* _List of tasks_
A - Decide whether each statement below agrees with the Cyborg passage, answering yes or no and quoting the deciding words of the passage: (i) Haraway's doctorate from Yale is in cellular, developmental and molecular biology; (ii) Galileo developed the laws of planetary motion; (iii) Gerhart and Russell call the "dragging" the "metaphoric process."
B - Reproduce the Cyborg passage word for word, everything from "II. Enter, Donna" down to "Haraway 2000, 119-22).".

Our ambivalence toward our own creating, and to the image of the Created Co-Creator, cannot erase the common experience of our daily lives, but it does represent either a denial of that experience or a disagreement how to interpret it.  The artists that I presented in our last session, Bryan Crockett and Lynn Randolph, express the many layers of our struggle to understand and interpret our present creativity.

In one sense this ambivalence and conflict of interpretations is a healthy thing, since we know that diagnoses can be flawed, or even wrong.  After all, the ideas we propose as diagnoses or interpretations are themselves creations of the co-creator.  Some are more closely tied to scientific observation, whereas others, like the interpretation of history, for example, depend more on the constructive imaginations of the interpreters.  Experience seldom stands alone separate from our ideas.  To the contrary, our experience cries out for the interpretations that ideas offer (See R. G. Collingwood).

The idea of the Created Co-Creator depends on a great deal of creative imagining; that is why I call it an idea, a metaphor, a symbol.  This evening, I intend to probe more deeply into the idea of the Created Co-Creator by placing it in dialogue with another proposal for interpreting our experience:  Cyborg.

II. Enter, Donna Haraway and Cyborg

Donna Haraway is Professor in the History of Consciousness Department-formerly the department of religious studies-at University of California, Santa Cruz. She has established herself as a leading cultural critic.  Although her doctorate (from Yale University) is in cellular, developmental and molecular biology, she has also worked in feminist, Marxist, and other philosophical modes of thought.  Raised as a Roman Catholic, her earliest studies were in Thomist philosophy.  She wrote a celebrated essay, “The Cyborg Manifesto,” and her book Modest Witness@Second Millennium. FemaleMan Meets Oncomouse, (1997) carries on a dialogue with the paintings of artist Lynn Randolph, as we observed three weeks ago. (see Haraway 2000, 119-22).

Haraway defines Cyborgs as “creatures simultaneously animal and machine, who populate worlds ambiguously natural and crafted” (Haraway 1991, 149).  For her, Cyborg is an image that displaces accepted meanings by forcibly dragging meanings from disparate and incommensurate fields into a union with each other.   She and science fiction writer Octavia Butler speak of narratives of “fusion”“ “and of language that enacts xenogenesis, the emergence of the “foreign,” the “other” (Haraway 2000, 120).  Mary Gerhart and Allan Russell call this “dragging” the “metaphoric process.”  “Dragging,” of course, is one way of translating the Greek word for “metaphor.”   Metaphores is painted on the side of moving vans in Athens, and it is also on signs marking the baggage transfer area at the Athens airport.  Both Cyborg and Created Co-Creator engage in this moving, dragging, and fusing meanings from disparate fields.  They are, for this reason, ideas that trouble the waters of our accepted understandings. Gerhart and Russell provide a salient scientific example of this dragging operation (Gerhart and Russell 2001, chap. 1).  Johannes Kepler developed the mechanics of the heavens, that is, the laws of planetary motion, which expressed “in quantitative terms the relations between the planets and the sun.”  Galileo developed the mechanics of this earthly world, falling objects, for example.  It was Isaac Newton who dragged from these two domains of knowledge and fused them in his insight (recall the famous falling apple) that “the laws of Heaven are the same as the laws earth,” thereby creating “a new world of meanings” (Gerhart and Russell 2004, 21).

* _Data supplied_

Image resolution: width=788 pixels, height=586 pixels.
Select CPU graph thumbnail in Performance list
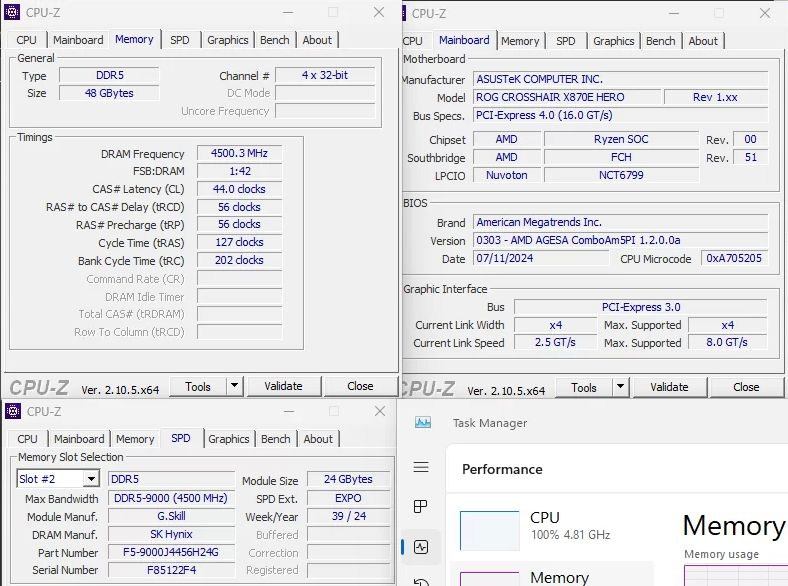tap(489, 529)
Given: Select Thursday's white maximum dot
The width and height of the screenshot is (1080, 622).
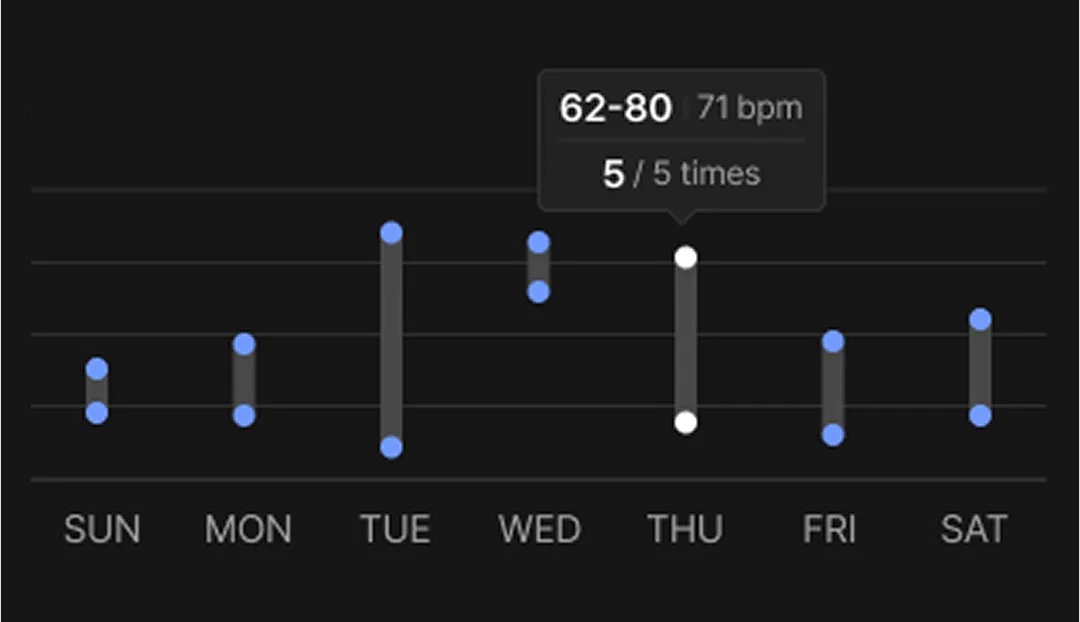Looking at the screenshot, I should tap(685, 257).
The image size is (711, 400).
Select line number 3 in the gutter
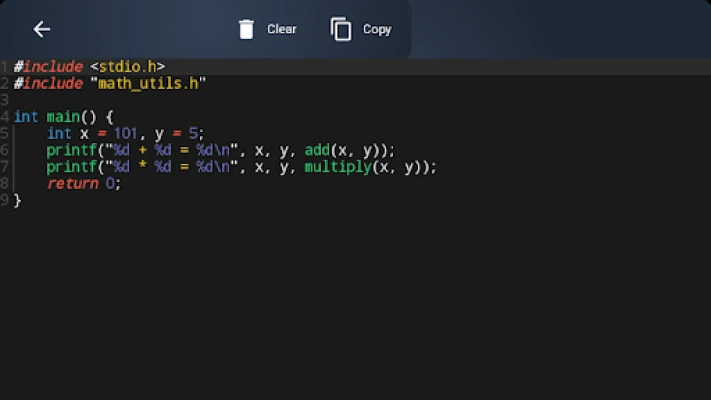(x=5, y=101)

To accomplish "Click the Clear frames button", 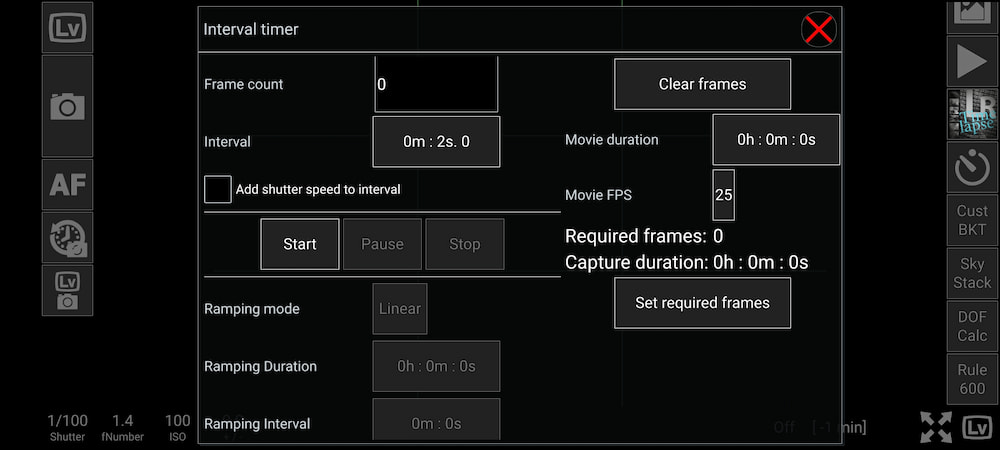I will pos(702,84).
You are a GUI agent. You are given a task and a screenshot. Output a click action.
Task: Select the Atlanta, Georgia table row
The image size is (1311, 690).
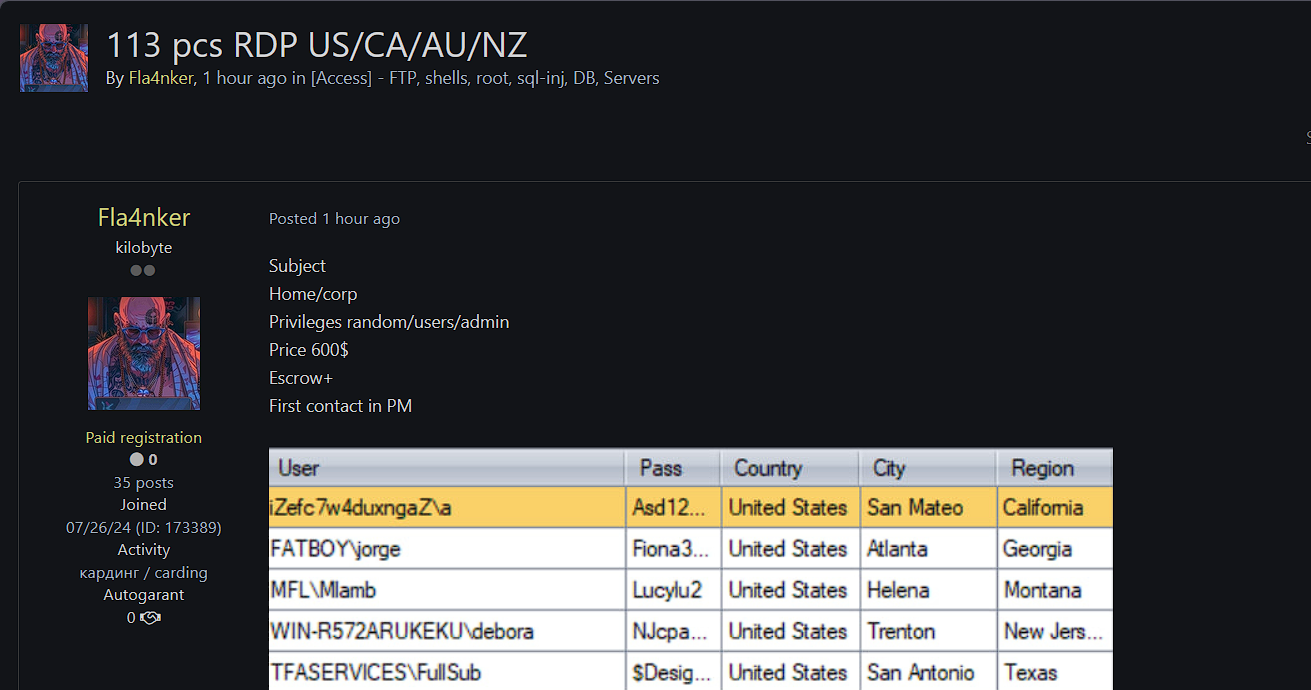tap(690, 549)
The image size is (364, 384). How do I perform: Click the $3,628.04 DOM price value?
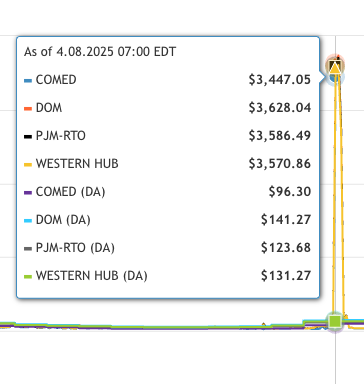tap(280, 108)
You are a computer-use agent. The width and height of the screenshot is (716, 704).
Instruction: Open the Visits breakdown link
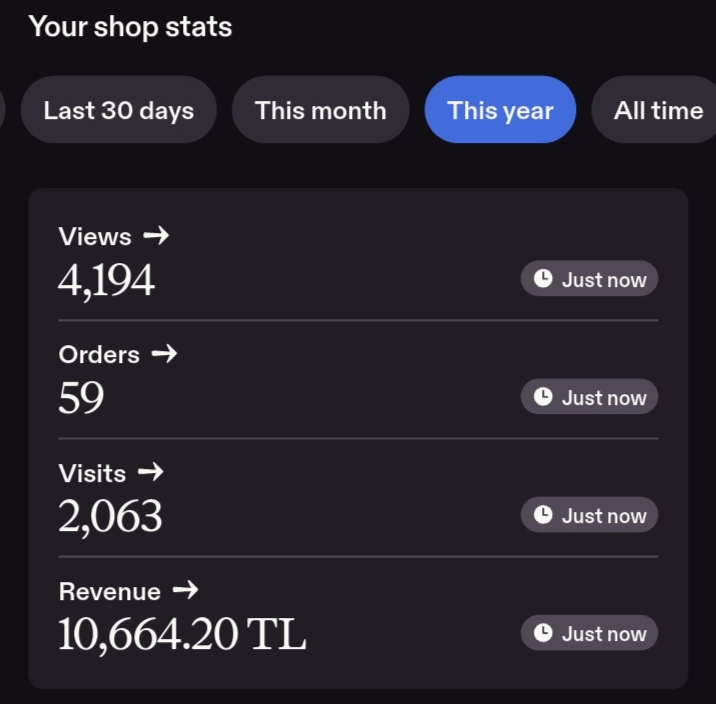click(x=111, y=473)
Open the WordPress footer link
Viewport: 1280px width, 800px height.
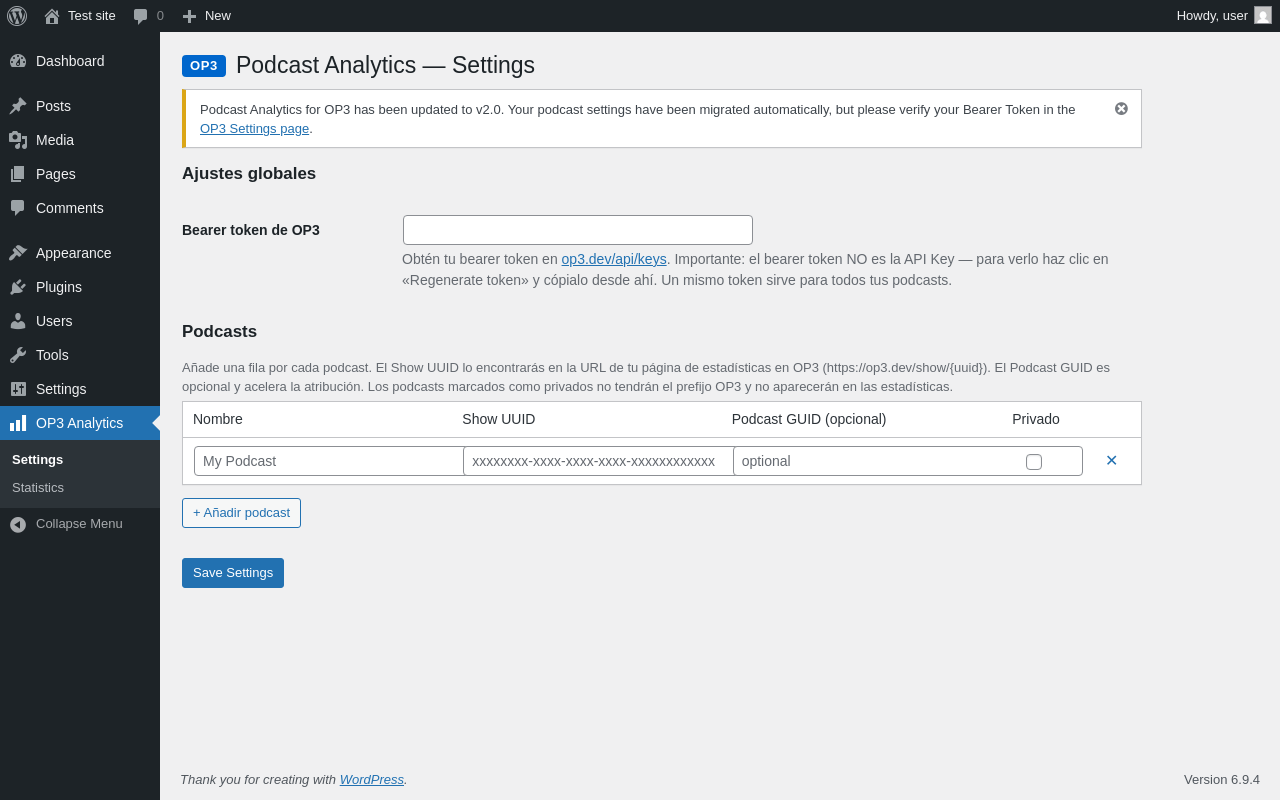click(372, 780)

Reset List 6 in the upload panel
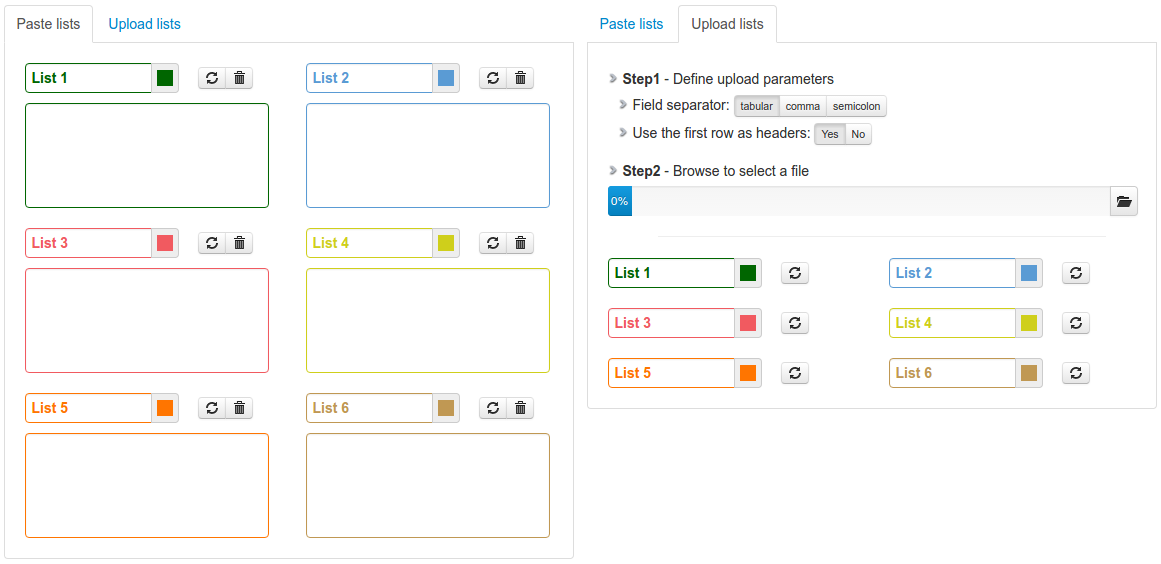point(1075,373)
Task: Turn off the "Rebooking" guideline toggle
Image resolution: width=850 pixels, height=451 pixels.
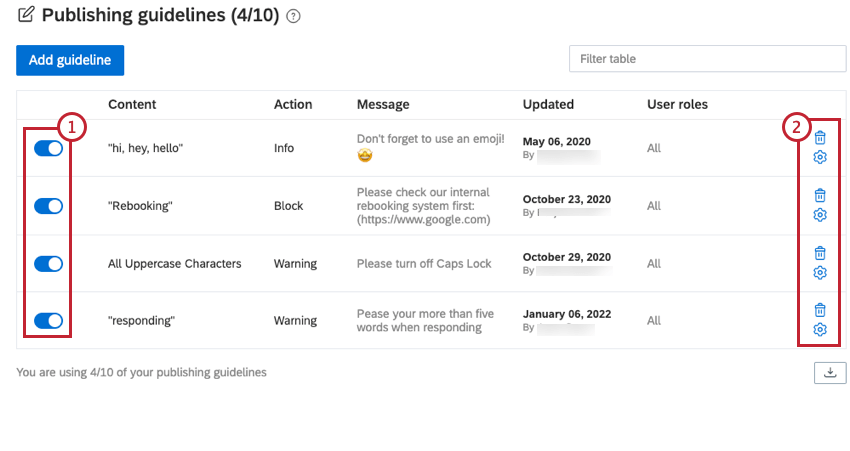Action: click(48, 206)
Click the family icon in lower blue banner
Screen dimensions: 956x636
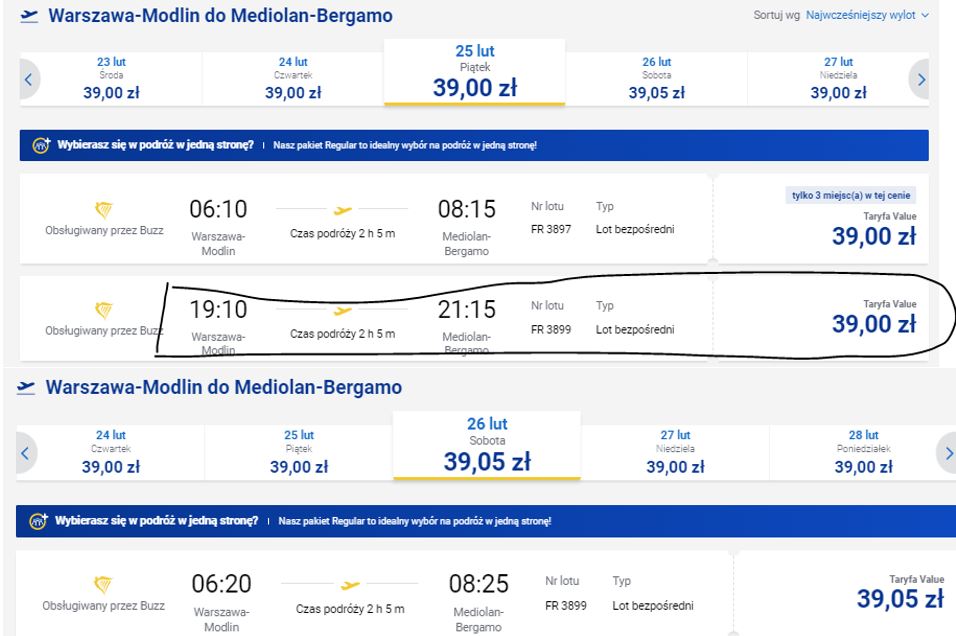[x=38, y=521]
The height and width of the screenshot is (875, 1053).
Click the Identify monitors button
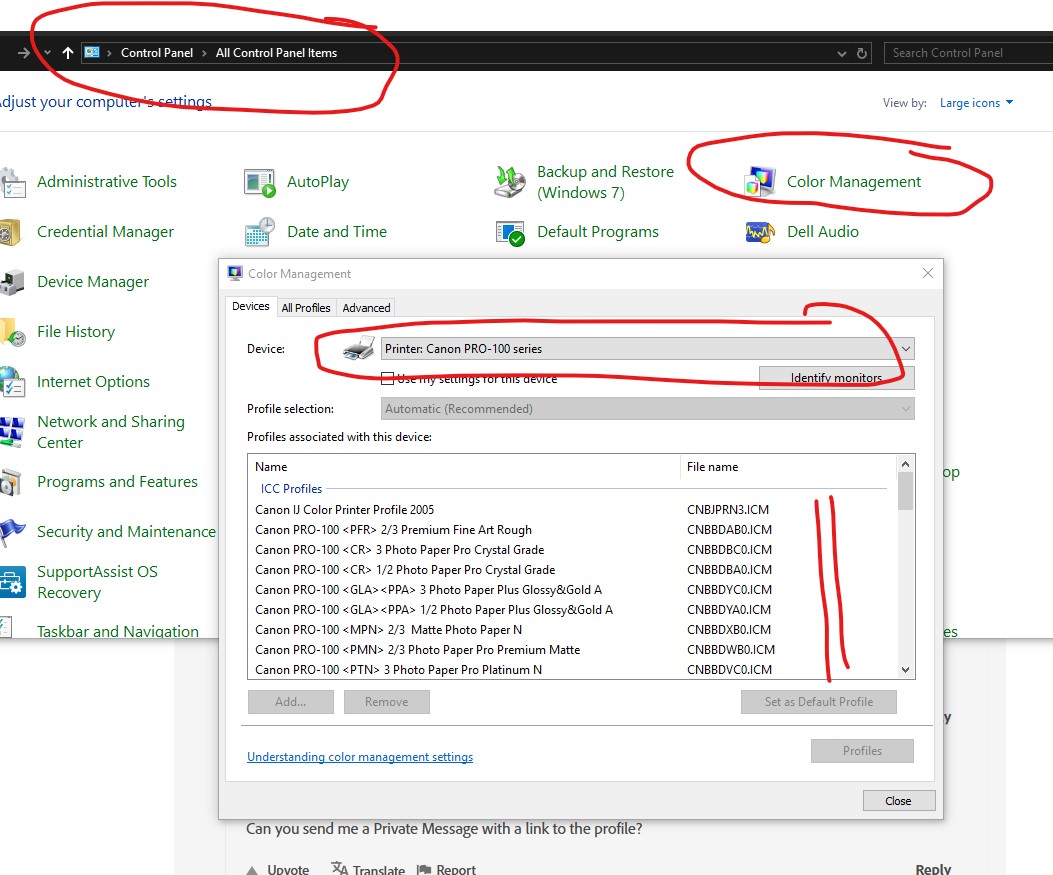click(836, 378)
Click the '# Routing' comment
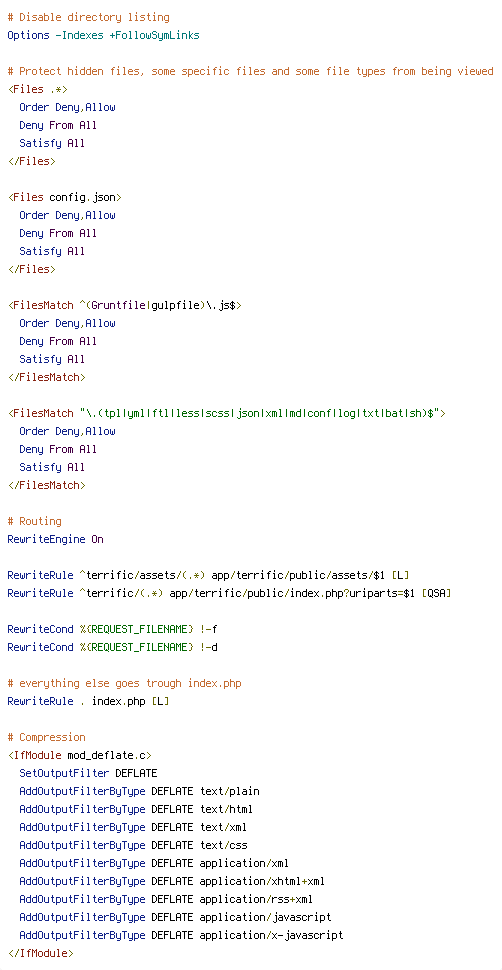502x970 pixels. pos(35,521)
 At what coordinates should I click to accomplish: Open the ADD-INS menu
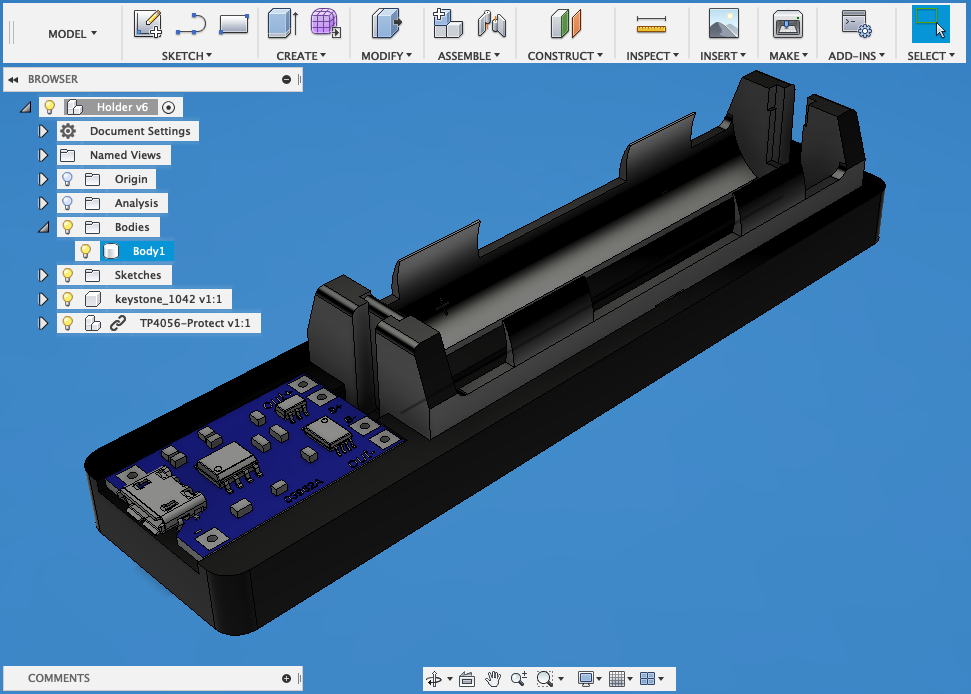(858, 56)
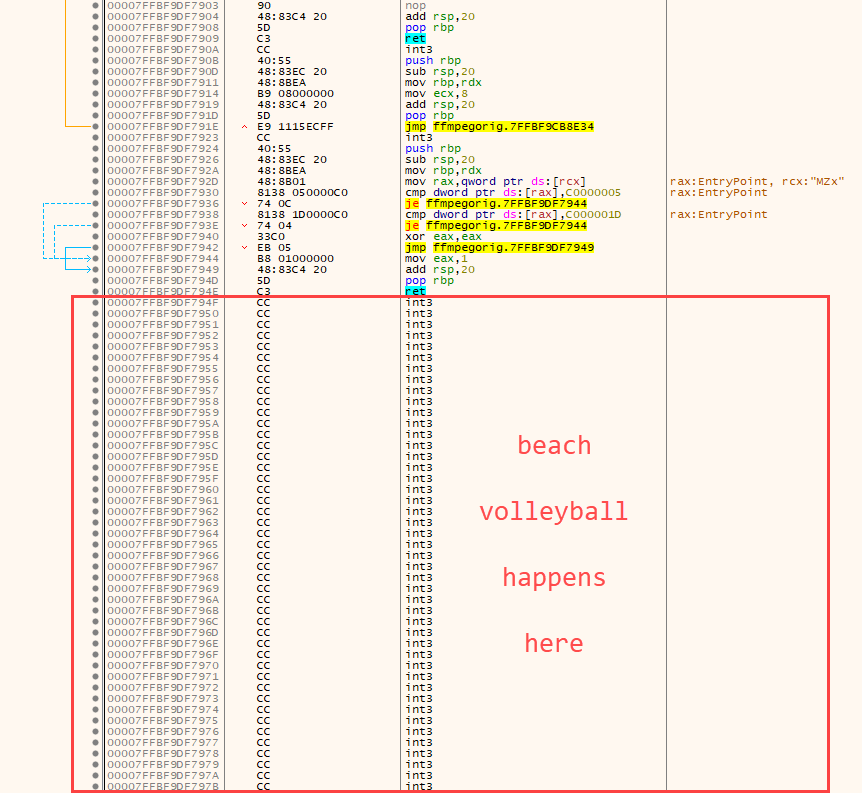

* _Responses per task_
A -
(i) Yes: "her doctorate (from Yale University) is in cellular, developmental and molecular biology"
(ii) No: "Johannes Kepler developed the mechanics of the heavens, that is, the laws of planetary motion"
(iii) Yes: "Mary Gerhart and Allan Russell call this “dragging” the “metaphoric process.”"

B -
II. Enter, Donna Haraway and Cyborg

Donna Haraway is Professor in the History of Consciousness Department-formerly the department of religious studies-at University of California, Santa Cruz. She has established herself as a leading cultural critic.  Although her doctorate (from Yale University) is in cellular, developmental and molecular biology, she has also worked in feminist, Marxist, and other philosophical modes of thought.  Raised as a Roman Catholic, her earliest studies were in Thomist philosophy.  She wrote a celebrated essay, “The Cyborg Manifesto,” and her book Modest Witness@Second Millennium. FemaleMan Meets Oncomouse, (1997) carries on a dialogue with the paintings of artist Lynn Randolph, as we observed three weeks ago. (see Haraway 2000, 119-22).